■ **Fragmento proporcionado**
Comentario al Evangelio del

Enrique Martinez, cmf

 

NO SOY DIGNO


 

           La cercanía de la fiesta del Corpus me invita a detenerme en esas palabras del centurión romano, que repetimos en cada Eucaristía, momentos antes de acercarnos a comulgar: «Señor, quién soy yo (no soy digno) para que entres bajo mi techo, basta con que lo digas de palabra... y mi criado quedará sano». 

            En otro tiempo no tan lejano se ponía casi como condición para acercarse a comulgar el haberse confesado antes, además de haber guardado debidamente el ayuno previo de una hora. Algunos piensan que hoy nos hemos marchado al otro extremo: que hoy se acerca cualquiera a comulgar sin haberse confesado vaya usted a saber desde cuándo, y que lo del ayuno previo muchos ni se acuerdan... con lo cual, la «gente» se acerca a comulgar de cualquier manera. Seguramente que el ayuno previo (que sigue vigente en los cánones de la Iglesia) quería ayudar a una preparación interior remota: una hora no es mucho tiempo, teniendo en cuenta que en otros tiempos más antiguos se exigía bastantes más horas. Y esta claro que no es coherente acercarse a recibir la Eucaristía, si se tiene conciencia de haber roto gravemente la comunión con Cristo o con los hermanos... (que es distinto de «tener que» confesarse antes, «para» poder comulgar). 

           No pretendo suscitar un debate sobre estos puntos. Pero tengo la impresión de que esas «medidas», aunque se siguieran, y aunque puedan tener su significado, no nos ayudan a ser «dignos». Porque nunca somos «dignos» de que el Señor entre en nuestra casa. Y tampoco estoy queriendo que se recupere aquella insistencia desorbitada y obsesiva de sentirse pecadores, miserables, escrupulosos  y poca cosa, felizmente superada.

■ **Material proporcionado**

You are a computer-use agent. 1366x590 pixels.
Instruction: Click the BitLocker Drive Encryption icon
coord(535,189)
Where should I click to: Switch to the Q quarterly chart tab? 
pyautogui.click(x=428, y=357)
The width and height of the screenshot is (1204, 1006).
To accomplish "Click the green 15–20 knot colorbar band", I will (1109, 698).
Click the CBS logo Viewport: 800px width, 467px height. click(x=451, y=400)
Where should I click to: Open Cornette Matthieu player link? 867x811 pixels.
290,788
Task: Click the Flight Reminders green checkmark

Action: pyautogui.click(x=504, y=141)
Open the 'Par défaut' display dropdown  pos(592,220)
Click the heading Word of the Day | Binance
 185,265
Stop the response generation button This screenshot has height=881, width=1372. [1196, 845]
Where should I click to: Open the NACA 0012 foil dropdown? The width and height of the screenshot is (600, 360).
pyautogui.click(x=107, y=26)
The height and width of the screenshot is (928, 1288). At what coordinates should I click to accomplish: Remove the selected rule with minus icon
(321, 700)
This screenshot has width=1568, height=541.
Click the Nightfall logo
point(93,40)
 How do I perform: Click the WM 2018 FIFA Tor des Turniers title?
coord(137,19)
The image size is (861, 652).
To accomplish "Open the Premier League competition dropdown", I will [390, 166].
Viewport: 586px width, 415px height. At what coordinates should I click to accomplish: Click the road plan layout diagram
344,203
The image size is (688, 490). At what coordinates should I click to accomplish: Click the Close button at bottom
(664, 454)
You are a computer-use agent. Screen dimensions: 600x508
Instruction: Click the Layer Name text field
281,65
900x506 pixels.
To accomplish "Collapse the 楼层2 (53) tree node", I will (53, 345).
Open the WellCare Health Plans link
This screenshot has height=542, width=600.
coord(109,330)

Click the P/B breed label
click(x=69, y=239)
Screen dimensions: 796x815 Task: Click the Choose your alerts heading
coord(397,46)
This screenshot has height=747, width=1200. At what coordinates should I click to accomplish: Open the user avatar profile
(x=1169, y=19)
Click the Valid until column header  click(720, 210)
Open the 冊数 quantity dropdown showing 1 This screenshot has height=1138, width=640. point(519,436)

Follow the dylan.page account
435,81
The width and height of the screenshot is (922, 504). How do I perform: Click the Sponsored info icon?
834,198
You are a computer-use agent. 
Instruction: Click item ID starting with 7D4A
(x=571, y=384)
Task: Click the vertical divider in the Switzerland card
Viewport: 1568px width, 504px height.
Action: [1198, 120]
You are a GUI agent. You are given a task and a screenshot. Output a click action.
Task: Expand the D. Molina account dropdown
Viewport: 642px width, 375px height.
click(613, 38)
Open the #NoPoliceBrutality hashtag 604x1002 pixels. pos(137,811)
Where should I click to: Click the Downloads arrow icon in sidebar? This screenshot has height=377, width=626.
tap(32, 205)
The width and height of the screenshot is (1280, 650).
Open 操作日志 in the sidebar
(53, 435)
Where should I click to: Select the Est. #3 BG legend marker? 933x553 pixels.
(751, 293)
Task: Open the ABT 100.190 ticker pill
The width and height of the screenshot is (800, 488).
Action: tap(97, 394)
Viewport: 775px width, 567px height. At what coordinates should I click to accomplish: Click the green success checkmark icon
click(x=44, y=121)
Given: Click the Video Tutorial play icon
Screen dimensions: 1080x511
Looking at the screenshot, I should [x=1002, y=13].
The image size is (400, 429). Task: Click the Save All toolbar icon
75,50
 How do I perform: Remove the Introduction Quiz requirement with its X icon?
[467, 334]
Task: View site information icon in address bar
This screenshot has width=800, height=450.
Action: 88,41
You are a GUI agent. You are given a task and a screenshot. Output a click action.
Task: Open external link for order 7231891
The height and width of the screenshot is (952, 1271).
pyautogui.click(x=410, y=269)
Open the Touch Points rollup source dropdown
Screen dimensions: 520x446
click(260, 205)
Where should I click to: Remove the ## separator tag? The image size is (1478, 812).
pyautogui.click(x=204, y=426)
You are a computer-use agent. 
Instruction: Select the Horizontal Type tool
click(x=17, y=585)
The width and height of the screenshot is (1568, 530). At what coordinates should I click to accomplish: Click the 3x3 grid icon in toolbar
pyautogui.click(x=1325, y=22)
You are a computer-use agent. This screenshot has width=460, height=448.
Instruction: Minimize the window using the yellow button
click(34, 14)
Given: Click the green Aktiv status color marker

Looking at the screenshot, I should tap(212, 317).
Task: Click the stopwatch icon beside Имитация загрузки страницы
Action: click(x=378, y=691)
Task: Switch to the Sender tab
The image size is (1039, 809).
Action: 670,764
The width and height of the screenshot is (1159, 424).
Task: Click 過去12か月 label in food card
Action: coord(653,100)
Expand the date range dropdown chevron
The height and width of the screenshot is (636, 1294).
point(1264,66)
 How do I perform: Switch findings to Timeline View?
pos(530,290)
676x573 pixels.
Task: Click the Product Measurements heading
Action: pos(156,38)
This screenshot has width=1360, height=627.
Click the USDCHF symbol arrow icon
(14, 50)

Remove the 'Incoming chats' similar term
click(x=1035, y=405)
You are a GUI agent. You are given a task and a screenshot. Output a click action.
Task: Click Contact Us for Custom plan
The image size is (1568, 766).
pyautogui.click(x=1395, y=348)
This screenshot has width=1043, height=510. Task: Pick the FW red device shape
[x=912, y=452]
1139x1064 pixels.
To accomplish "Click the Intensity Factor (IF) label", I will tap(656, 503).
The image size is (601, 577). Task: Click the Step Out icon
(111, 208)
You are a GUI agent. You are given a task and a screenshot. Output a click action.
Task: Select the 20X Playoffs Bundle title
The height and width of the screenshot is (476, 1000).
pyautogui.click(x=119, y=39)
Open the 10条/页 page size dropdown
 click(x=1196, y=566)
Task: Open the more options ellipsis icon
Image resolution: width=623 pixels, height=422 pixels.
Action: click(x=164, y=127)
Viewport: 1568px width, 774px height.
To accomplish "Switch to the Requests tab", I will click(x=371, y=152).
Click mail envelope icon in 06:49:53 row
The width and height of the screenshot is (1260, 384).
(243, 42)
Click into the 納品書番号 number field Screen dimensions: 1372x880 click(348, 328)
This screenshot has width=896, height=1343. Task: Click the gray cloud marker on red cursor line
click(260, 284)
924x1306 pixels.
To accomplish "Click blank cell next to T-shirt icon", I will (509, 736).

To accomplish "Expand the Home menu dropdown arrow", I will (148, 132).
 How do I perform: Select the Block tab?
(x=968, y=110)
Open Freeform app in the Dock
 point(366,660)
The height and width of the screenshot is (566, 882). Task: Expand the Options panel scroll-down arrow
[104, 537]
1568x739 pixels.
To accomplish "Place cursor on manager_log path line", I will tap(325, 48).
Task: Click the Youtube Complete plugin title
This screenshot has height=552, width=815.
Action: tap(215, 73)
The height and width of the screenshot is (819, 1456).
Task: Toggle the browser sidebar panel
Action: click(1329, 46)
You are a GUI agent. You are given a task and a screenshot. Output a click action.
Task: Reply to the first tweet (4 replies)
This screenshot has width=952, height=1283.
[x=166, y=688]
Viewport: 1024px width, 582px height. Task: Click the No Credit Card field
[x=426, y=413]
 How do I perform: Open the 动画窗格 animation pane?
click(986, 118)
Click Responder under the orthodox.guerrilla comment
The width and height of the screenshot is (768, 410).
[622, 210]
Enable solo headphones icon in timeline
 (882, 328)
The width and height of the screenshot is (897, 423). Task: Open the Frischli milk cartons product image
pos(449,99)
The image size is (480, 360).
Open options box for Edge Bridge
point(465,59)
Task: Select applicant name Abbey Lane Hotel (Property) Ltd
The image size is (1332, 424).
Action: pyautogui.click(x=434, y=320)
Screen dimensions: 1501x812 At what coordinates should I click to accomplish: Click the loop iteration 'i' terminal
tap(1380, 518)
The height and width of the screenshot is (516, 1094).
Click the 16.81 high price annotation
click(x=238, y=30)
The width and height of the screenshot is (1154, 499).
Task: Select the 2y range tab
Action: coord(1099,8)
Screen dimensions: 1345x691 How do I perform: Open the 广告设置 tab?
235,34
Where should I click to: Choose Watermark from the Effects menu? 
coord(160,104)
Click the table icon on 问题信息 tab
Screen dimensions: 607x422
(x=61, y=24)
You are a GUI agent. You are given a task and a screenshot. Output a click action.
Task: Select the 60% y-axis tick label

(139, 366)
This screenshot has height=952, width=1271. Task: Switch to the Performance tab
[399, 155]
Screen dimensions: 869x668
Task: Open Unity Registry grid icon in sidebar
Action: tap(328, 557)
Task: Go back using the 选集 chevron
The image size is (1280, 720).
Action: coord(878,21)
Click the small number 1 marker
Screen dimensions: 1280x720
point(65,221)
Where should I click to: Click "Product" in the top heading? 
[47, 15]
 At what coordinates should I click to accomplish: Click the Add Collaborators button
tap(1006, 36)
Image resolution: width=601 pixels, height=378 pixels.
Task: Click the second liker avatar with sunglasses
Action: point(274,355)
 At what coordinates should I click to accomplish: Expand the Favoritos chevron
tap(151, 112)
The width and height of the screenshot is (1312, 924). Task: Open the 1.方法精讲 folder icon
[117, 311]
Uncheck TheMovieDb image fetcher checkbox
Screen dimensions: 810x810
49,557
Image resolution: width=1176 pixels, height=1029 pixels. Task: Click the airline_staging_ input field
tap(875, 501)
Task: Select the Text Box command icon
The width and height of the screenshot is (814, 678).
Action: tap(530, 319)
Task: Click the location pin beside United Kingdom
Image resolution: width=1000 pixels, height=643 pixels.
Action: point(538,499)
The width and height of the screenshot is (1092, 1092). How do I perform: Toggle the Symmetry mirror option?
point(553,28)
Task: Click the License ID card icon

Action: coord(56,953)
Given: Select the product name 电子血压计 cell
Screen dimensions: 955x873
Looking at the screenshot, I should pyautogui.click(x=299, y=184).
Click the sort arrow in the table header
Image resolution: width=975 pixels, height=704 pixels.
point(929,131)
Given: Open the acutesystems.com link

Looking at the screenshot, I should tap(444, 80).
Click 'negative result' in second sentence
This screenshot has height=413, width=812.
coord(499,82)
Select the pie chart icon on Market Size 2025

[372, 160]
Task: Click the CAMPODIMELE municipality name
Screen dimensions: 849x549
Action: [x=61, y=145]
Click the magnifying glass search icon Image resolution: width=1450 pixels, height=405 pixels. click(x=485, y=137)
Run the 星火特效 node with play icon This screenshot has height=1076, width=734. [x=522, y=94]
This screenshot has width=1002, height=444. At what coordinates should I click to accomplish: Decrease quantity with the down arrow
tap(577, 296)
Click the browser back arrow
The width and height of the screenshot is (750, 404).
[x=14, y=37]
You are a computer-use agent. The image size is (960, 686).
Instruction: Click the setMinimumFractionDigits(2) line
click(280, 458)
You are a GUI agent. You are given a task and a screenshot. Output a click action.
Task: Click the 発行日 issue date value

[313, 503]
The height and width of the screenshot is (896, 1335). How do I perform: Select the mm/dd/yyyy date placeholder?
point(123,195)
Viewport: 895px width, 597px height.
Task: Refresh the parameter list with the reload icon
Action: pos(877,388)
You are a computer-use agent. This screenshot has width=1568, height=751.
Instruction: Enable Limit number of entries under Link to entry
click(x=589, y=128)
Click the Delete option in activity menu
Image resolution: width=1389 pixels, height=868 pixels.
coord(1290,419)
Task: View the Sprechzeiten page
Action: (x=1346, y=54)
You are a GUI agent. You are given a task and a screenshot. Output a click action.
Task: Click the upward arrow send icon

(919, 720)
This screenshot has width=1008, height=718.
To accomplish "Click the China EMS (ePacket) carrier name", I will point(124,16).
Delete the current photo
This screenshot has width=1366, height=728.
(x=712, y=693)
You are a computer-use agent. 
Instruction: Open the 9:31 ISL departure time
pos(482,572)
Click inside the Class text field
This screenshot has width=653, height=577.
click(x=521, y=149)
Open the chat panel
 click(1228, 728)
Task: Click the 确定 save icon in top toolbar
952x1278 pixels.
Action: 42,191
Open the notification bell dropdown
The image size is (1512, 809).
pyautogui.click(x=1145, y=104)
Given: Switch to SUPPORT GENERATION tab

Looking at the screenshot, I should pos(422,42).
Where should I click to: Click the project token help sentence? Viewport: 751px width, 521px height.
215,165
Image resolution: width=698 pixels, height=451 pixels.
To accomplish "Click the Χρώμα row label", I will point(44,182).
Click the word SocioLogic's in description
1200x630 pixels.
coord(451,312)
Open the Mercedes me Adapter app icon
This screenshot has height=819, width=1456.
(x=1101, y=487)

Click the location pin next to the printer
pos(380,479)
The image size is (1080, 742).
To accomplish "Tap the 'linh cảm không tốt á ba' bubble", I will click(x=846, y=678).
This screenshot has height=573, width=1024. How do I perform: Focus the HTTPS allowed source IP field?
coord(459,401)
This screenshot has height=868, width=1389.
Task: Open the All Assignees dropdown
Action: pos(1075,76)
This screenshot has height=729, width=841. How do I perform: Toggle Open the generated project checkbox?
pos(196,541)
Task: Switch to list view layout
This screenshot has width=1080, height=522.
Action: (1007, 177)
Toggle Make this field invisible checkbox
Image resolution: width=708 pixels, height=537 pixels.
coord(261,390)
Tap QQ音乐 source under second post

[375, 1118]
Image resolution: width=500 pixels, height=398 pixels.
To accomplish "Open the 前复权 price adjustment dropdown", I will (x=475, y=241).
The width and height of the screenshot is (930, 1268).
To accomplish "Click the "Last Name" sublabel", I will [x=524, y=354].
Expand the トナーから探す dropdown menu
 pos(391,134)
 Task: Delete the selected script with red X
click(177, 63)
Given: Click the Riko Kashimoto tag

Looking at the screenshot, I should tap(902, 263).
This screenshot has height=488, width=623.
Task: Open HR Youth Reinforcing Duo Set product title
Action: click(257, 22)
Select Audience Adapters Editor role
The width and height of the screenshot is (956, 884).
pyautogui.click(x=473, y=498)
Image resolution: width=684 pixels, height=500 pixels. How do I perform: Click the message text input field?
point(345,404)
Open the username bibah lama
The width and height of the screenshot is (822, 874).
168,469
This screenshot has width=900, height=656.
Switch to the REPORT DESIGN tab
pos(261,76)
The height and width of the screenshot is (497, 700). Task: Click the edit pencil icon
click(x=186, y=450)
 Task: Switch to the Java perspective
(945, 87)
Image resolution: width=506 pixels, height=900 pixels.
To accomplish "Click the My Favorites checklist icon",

■ **Objetivo A**
Extrae literalmente del comentario sobre la comunión el pasaje que empieza en las palabras «No pretendo suscitar» y termina después de «cosa, felizmente superada.».
■ **Objetivo B**
Indica si cada afirmación concuerda con el comentario sobre la comunión y responde sí o no, citando textualmente las palabras que lo deciden: (i) el ayuno previo a la comunión sigue vigente en los cánones de la Iglesia; (ii) el autor pretende suscitar un debate sobre el ayuno y la confesión; (iii) en tiempos más antiguos se exigía un ayuno de solo una hora.
Los ítems no hacen falta para esta tarea.

■ **Resultado del ejercicio A**
No pretendo suscitar un debate sobre estos puntos. Pero tengo la impresión de que esas «medidas», aunque se siguieran, y aunque puedan tener su significado, no nos ayudan a ser «dignos». Porque nunca somos «dignos» de que el Señor entre en nuestra casa. Y tampoco estoy queriendo que se recupere aquella insistencia desorbitada y obsesiva de sentirse pecadores, miserables, escrupulosos  y poca cosa, felizmente superada.

■ **Resultado del ejercicio B**
(i) Sí: «el ayuno previo (que sigue vigente en los cánones de la Iglesia)».
(ii) No: «No pretendo suscitar un debate sobre estos puntos».
(iii) No: «en otros tiempos más antiguos se exigía bastantes más horas».